Birgitta (nun gespielt von Manuela Schmaus) ist die moralische Instanz am Hof des unberechenbaren, leicht irre vor sich hin brabbelnden Königs Magnus (Thomas Koppold). Dass die demoralisierte Hofgesellschaft sie gnadenlos mobbt, dass Bischof Johansson (Wolfgang Henkel) sie der Häresie bezichtigt und mit Folter und Tod bedroht, prallt an ihr ab. Sie vertraut auf Gott und ihre Offenbarungen und versucht alles, um König Magnus von Krieg und Gemetzel abzubringen. Vergebens. Sie rennt immer wieder gegen eine Mauer der Ignoranz und des Hochmuts - und bleibt unnachgiebig. Ihre Mission: eine bessere, gerechte Welt für alle.
Doch ihre Mahnungen verhallen ungehört. Der tattrige Papst Clemens VI. (Michael Heine) suhlt sich in Avignon auf seinem roten Lotterbett. Warum soll er seinen prunkvollen Palast und seine zahlreichen Mätressen verlassen und in die Dreckschleuder Rom zurückkehren? Was soll dieser Papst mit den vielen Flüchtlingen, die vor der Stadt warten? Aussperren oder in andere Städte abschieben, rät ihm der wetterwendische Annibaldo (Michael Lugmair). Und da wären ja noch die Juden. Dass sie verfolgt, vertrieben, ermordet werden: nicht sein Bier.

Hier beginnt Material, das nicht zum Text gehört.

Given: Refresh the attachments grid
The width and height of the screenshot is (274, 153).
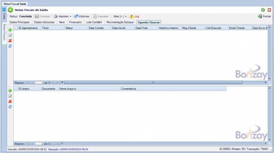Looking at the screenshot, I should pos(10,107).
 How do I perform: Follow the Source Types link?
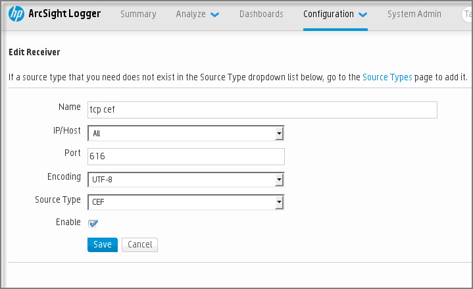pyautogui.click(x=387, y=77)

Zu dumm, dass ihm Birgitta weiter auf die Nerven geht, ihren Vertrauten, den Franziskaner Matthias (Marcus Gottfried), mit Aufforderungen zur Änderung seines Lebenswandels schickt, die der Papst geflissentlich ignoriert. Birgitta lässt nicht locker. Sie macht sich auf den Weg nach Rom, wo mittlerweile Papst Urban V. (Matthias Spengler) regiert. Der genehmigt der nunmehr fast 70-Jährigen endlich die Gründung ihres Ordens - und kehrt selbst Rom den Rücken, um in Avignon zu regieren. Und Birgitta? Macht sich auf ins Heilige Land, denn "Was ist das Leben mehr als Aufbruch?"

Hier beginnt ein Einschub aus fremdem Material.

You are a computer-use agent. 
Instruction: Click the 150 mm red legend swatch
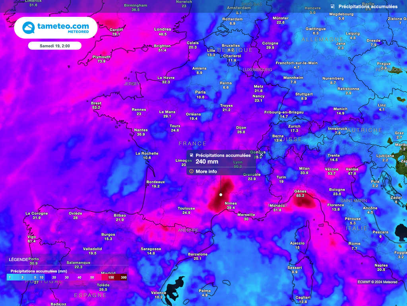pyautogui.click(x=110, y=277)
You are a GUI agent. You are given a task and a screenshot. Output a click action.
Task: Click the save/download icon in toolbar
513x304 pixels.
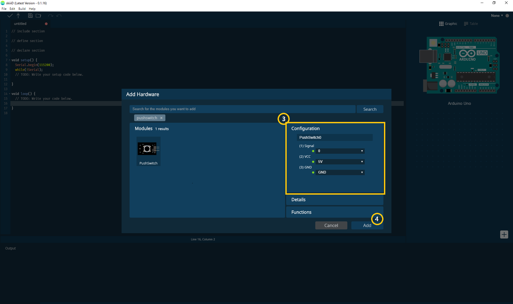pyautogui.click(x=30, y=16)
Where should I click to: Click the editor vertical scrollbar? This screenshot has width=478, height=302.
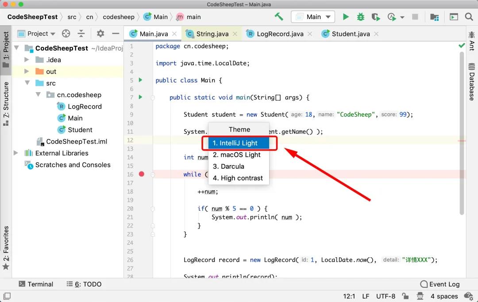click(x=462, y=134)
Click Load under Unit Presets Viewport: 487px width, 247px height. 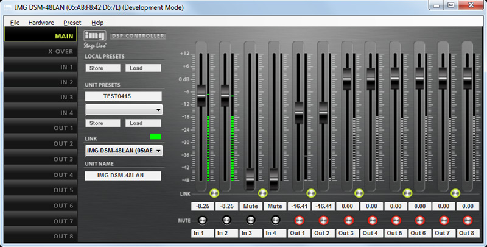coord(143,123)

Birgitta und ihre Zeit erhalten ein Gesicht
Regisseur Henkel und sein Team auf und hinter der Bühne haben es geschafft, Birgitta und ihrer Zeit ein Gesicht zu geben. Sie zeigen einprägsame Charakteren, oft in Doppel- und Mehrfachrollen, auch in der Überzeichnung glaubhaft. Manuela Schmaus zeigt Birgitta als unermüdliche Macherin, eine, die unbeirrbar ihren Zielen folgt. Kommt einem bekannt vor. So blitzt zwischen den Bildern immer wieder der verwegene Gedanke auf, ob und wie sich Birgitta 2023 mit Umweltschützerinnen oder Flüchtlingshelfern zusammentun und Kriegstreibern oder Tech-Milliardären die Leviten lesen würde.

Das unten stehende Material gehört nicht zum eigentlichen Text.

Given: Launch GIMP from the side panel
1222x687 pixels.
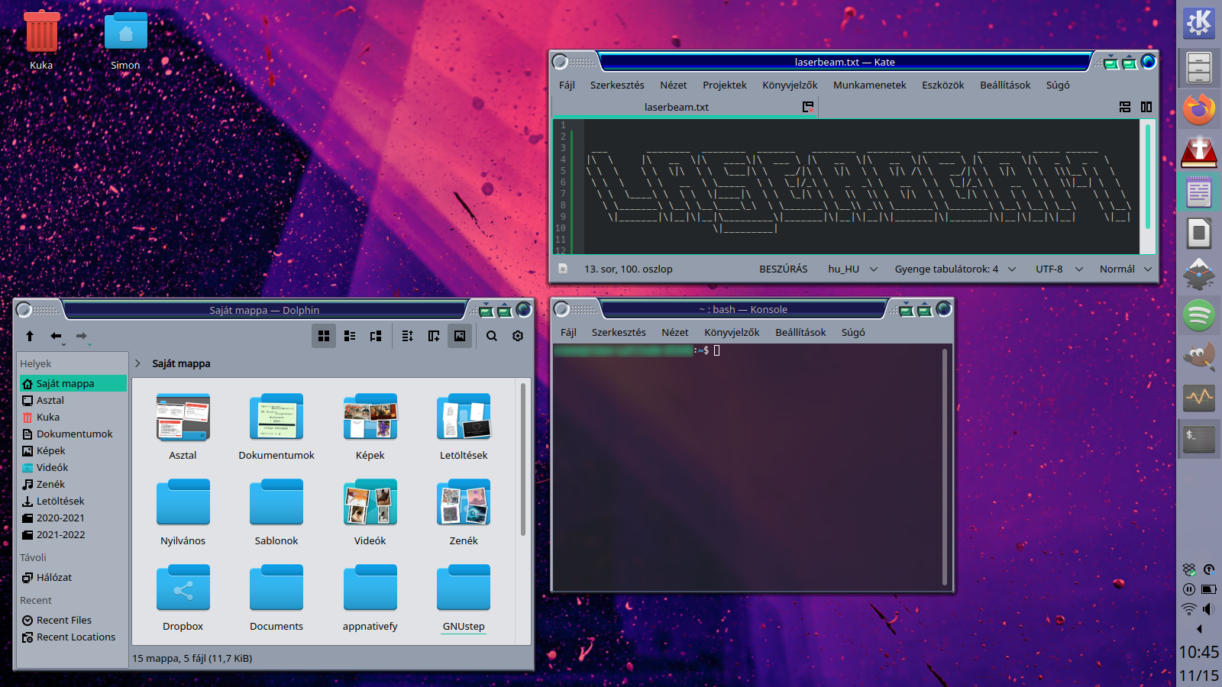Looking at the screenshot, I should pos(1199,356).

Dass solche Gedankenspiele möglich sind, ist dem unglaublichen Aufwand und dem intensiven Spiel der Theatergruppe geschuldet. Ihr ist es gelungen, ein überzeugendes Ambiente zu schaffen: von der grandiosen Bühne, bis zur Bewirtung, von der Maske bis zu den Kostümen, vom Bänkelsänger Wolfram Gäfgen bis zum mitreißenden Spiel aller Mitwirkenden. Durch den Pfarrgarten weht ein guter birgittinischer Geist, der sich nicht hinter Klostermauern versteckt.